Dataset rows
* Begin *

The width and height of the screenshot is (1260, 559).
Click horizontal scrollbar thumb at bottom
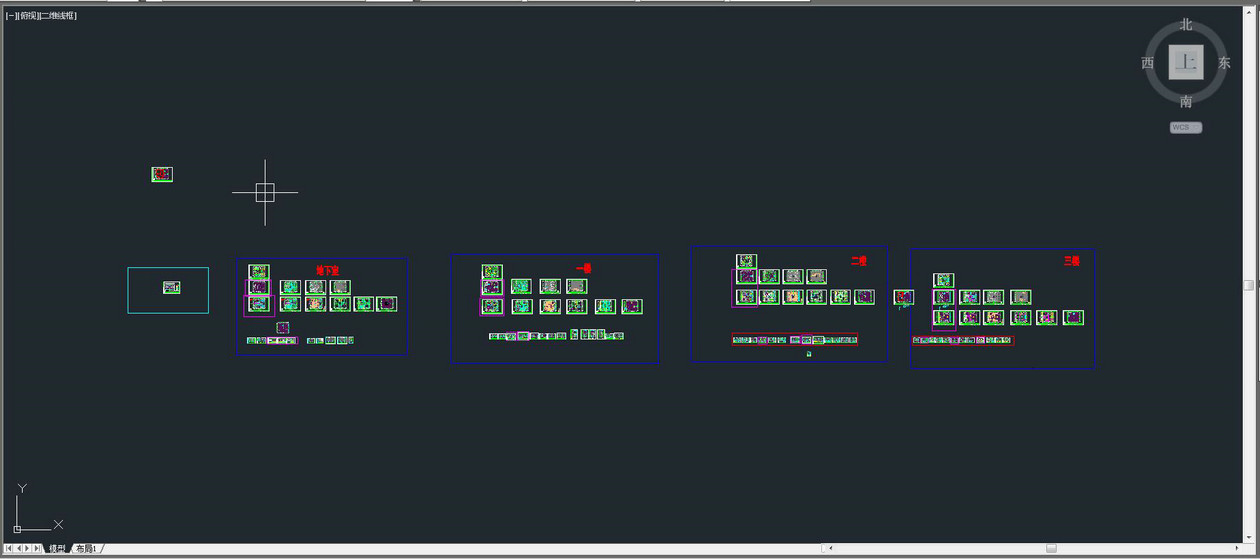coord(1051,548)
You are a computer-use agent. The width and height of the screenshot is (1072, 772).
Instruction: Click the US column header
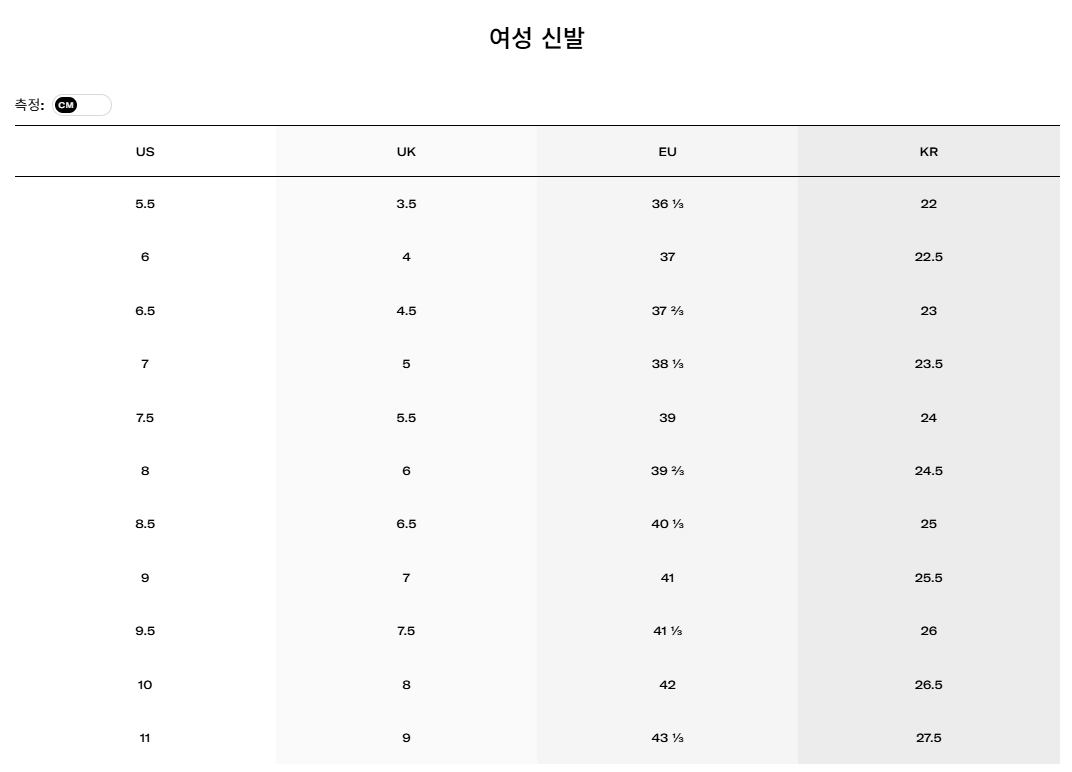(145, 152)
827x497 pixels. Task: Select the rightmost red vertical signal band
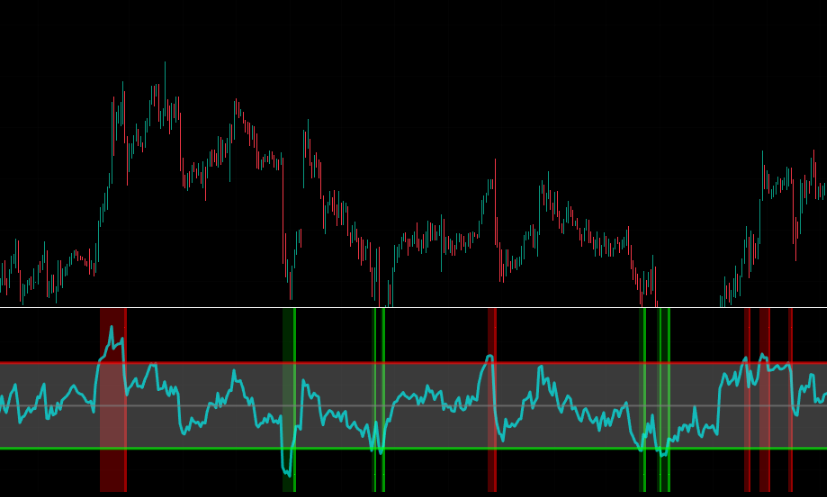(790, 400)
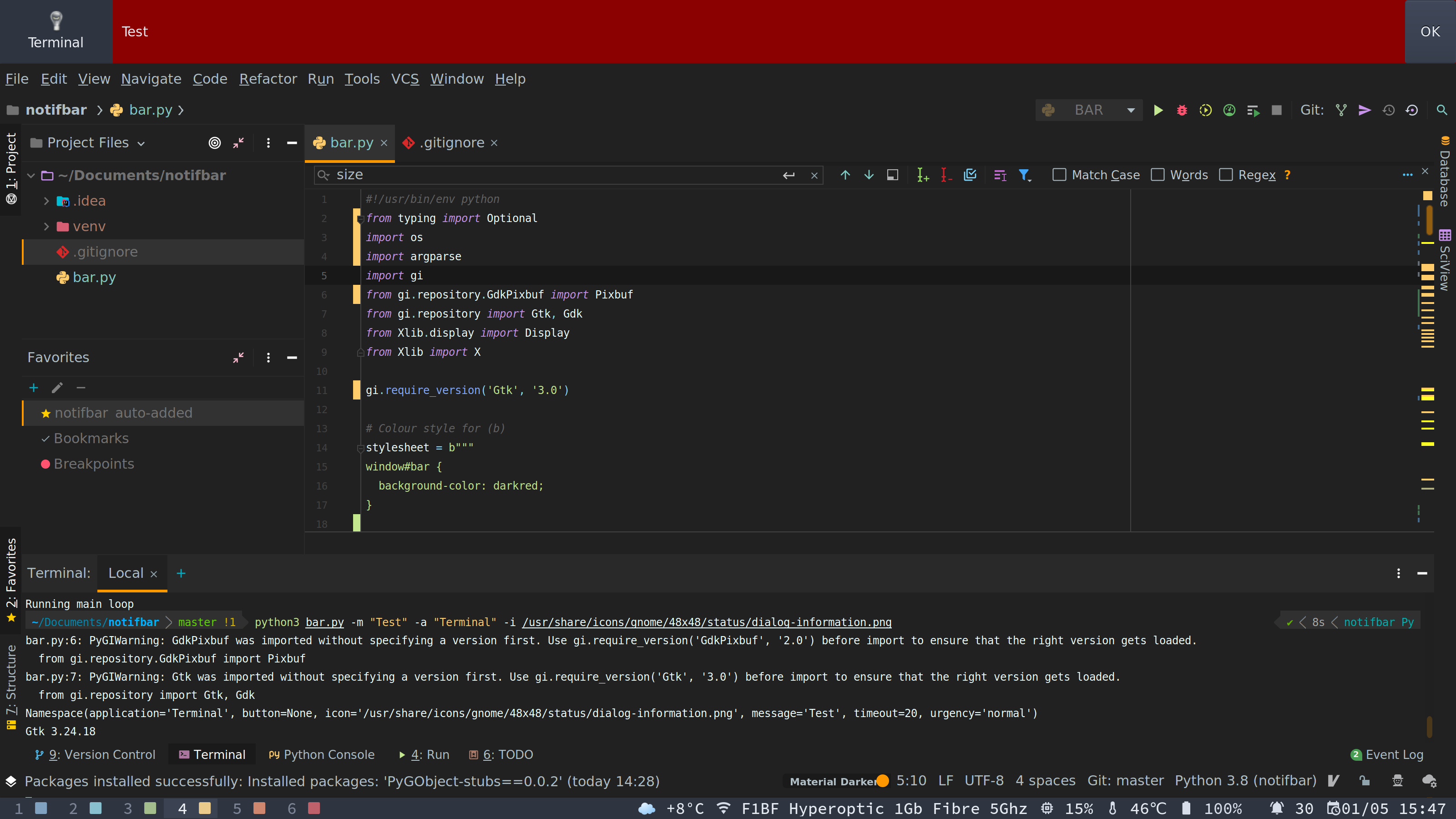The image size is (1456, 819).
Task: Expand the venv folder
Action: pos(46,227)
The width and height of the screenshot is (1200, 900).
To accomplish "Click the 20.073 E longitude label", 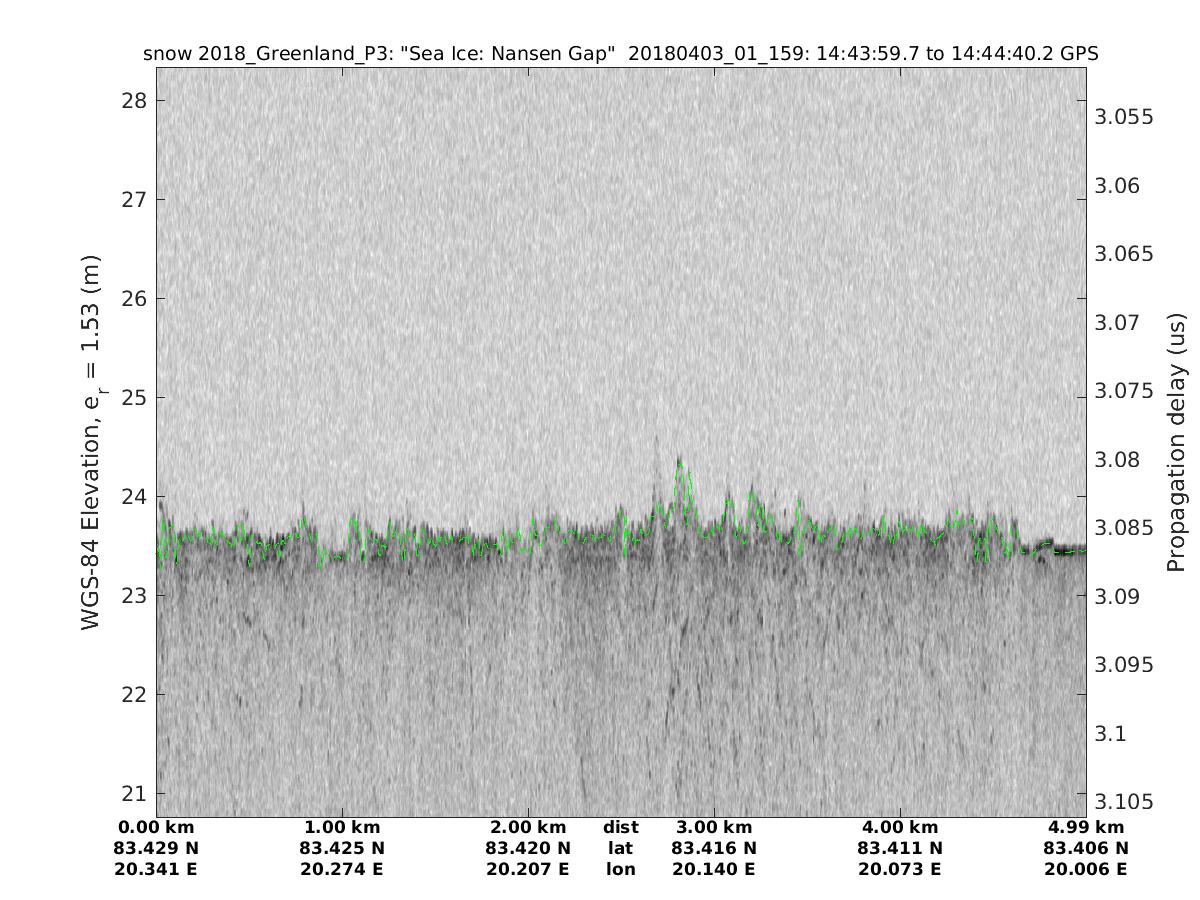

* End *

Written request -
Could you switch every "screenshot" in the material above to "screen capture" and leave everything else as it is? Don't include the pictures in your answer.

Written response -
The width and height of the screen capture is (1260, 559).
Click horizontal scrollbar thumb at bottom
coord(1051,548)
You are a computer-use agent. The width and height of the screen capture is (1072, 772).
Instruction: Click the US column header
(145, 152)
827x497 pixels. Task: Select the rightmost red vertical signal band
(790, 400)
The image size is (1456, 819).
Task: Expand the venv folder
Action: pos(46,227)
The width and height of the screen capture is (1200, 900).
To accomplish "Click the 20.073 E longitude label", 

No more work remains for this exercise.